Start of SOURCE MATERIAL

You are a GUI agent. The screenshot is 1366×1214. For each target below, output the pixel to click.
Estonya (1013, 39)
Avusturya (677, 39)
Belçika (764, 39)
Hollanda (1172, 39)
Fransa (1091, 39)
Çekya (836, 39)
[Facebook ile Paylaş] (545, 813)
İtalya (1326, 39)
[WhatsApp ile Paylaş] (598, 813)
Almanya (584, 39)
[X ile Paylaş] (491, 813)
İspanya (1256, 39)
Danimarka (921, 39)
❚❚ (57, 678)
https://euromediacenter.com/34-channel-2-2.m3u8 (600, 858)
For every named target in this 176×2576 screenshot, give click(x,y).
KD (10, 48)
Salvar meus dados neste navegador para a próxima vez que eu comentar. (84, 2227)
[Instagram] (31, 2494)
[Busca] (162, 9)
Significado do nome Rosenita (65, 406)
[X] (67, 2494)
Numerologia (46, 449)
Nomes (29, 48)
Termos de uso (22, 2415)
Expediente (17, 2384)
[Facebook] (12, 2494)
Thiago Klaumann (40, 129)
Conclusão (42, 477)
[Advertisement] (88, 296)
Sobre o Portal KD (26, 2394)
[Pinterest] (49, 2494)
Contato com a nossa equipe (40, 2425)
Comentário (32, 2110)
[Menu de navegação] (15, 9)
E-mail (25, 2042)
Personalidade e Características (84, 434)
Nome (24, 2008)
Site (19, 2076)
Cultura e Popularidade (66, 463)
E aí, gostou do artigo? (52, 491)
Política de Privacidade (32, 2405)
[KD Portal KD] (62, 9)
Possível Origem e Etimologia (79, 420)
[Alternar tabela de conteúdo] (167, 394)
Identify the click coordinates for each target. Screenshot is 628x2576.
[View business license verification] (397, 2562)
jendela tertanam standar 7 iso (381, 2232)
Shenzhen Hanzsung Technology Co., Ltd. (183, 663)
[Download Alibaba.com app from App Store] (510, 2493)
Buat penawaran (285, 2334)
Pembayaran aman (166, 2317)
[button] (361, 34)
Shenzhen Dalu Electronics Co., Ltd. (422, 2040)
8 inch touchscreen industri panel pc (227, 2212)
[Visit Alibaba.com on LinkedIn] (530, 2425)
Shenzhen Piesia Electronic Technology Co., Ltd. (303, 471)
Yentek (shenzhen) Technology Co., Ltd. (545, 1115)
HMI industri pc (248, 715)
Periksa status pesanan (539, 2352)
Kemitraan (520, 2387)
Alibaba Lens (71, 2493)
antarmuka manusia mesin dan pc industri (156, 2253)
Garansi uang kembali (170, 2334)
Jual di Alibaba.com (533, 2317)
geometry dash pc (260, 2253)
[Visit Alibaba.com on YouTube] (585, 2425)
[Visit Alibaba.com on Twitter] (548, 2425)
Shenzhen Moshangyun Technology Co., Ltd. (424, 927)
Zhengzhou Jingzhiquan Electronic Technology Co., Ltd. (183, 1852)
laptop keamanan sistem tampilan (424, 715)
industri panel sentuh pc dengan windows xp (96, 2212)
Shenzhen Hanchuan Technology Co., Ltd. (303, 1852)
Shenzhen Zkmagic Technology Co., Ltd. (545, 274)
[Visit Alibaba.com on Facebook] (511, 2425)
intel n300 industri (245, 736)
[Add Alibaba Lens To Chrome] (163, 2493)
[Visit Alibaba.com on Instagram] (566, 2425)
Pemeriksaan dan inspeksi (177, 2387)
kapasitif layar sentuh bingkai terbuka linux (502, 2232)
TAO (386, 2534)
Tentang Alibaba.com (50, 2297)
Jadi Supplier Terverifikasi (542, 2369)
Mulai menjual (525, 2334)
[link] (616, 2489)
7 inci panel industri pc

End of SOURCE MATERIAL

(ASSIGNED TASK):
Every line of the data is to be retyped without alteration.

(YOUR SOLUTION):
You are a GUI agent. The screenshot is 1366×1214. For each target below, output the pixel to click.
Estonya (1013, 39)
Avusturya (677, 39)
Belçika (764, 39)
Hollanda (1172, 39)
Fransa (1091, 39)
Çekya (836, 39)
[Facebook ile Paylaş] (545, 813)
İtalya (1326, 39)
[WhatsApp ile Paylaş] (598, 813)
Almanya (584, 39)
[X ile Paylaş] (491, 813)
İspanya (1256, 39)
Danimarka (921, 39)
❚❚ (57, 678)
https://euromediacenter.com/34-channel-2-2.m3u8 (600, 858)
For every named target in this 176×2576 screenshot, give click(x,y).
KD (10, 48)
Salvar meus dados neste navegador para a próxima vez que eu comentar. (84, 2227)
[Instagram] (31, 2494)
[Busca] (162, 9)
Significado do nome Rosenita (65, 406)
[X] (67, 2494)
Numerologia (46, 449)
Nomes (29, 48)
Termos de uso (22, 2415)
Expediente (17, 2384)
[Facebook] (12, 2494)
Thiago Klaumann (40, 129)
Conclusão (42, 477)
[Advertisement] (88, 296)
Sobre o Portal KD (26, 2394)
[Pinterest] (49, 2494)
Contato com a nossa equipe (40, 2425)
Comentário (32, 2110)
[Menu de navegação] (15, 9)
E-mail (25, 2042)
Personalidade e Características (84, 434)
Nome (24, 2008)
Site (19, 2076)
Cultura e Popularidade (66, 463)
E aí, gostou do artigo? (52, 491)
Política de Privacidade (32, 2405)
[KD Portal KD] (62, 9)
Possível Origem e Etimologia (79, 420)
[Alternar tabela de conteúdo] (167, 394)
Identify the click coordinates for each target. Screenshot is 628x2576.
[View business license verification] (397, 2562)
jendela tertanam standar 7 iso (381, 2232)
Shenzhen Hanzsung Technology Co., Ltd. (183, 663)
[Download Alibaba.com app from App Store] (510, 2493)
Buat penawaran (285, 2334)
Pembayaran aman (166, 2317)
[button] (361, 34)
Shenzhen Dalu Electronics Co., Ltd. (422, 2040)
8 inch touchscreen industri panel pc (227, 2212)
[Visit Alibaba.com on LinkedIn] (530, 2425)
Shenzhen Piesia Electronic Technology Co., Ltd. (303, 471)
Yentek (shenzhen) Technology Co., Ltd. (545, 1115)
HMI industri pc (248, 715)
Periksa status pesanan (539, 2352)
Kemitraan (520, 2387)
Alibaba Lens (71, 2493)
antarmuka manusia mesin dan pc industri (156, 2253)
Garansi uang kembali (170, 2334)
Jual di Alibaba.com (533, 2317)
geometry dash pc (260, 2253)
[Visit Alibaba.com on YouTube] (585, 2425)
[Visit Alibaba.com on Twitter] (548, 2425)
Shenzhen Moshangyun Technology Co., Ltd. (424, 927)
Zhengzhou Jingzhiquan Electronic Technology Co., Ltd. (183, 1852)
laptop keamanan sistem tampilan (424, 715)
industri panel sentuh pc dengan windows xp (96, 2212)
Shenzhen Hanchuan Technology Co., Ltd. (303, 1852)
Shenzhen Zkmagic Technology Co., Ltd. (545, 274)
[Visit Alibaba.com on Facebook] (511, 2425)
intel n300 industri (245, 736)
[Add Alibaba Lens To Chrome] (163, 2493)
[Visit Alibaba.com on Instagram] (566, 2425)
Pemeriksaan dan inspeksi (177, 2387)
kapasitif layar sentuh bingkai terbuka linux (502, 2232)
TAO (386, 2534)
Tentang Alibaba.com (50, 2297)
Jadi Supplier Terverifikasi (542, 2369)
Mulai menjual (525, 2334)
[link] (616, 2489)
7 inci panel industri pc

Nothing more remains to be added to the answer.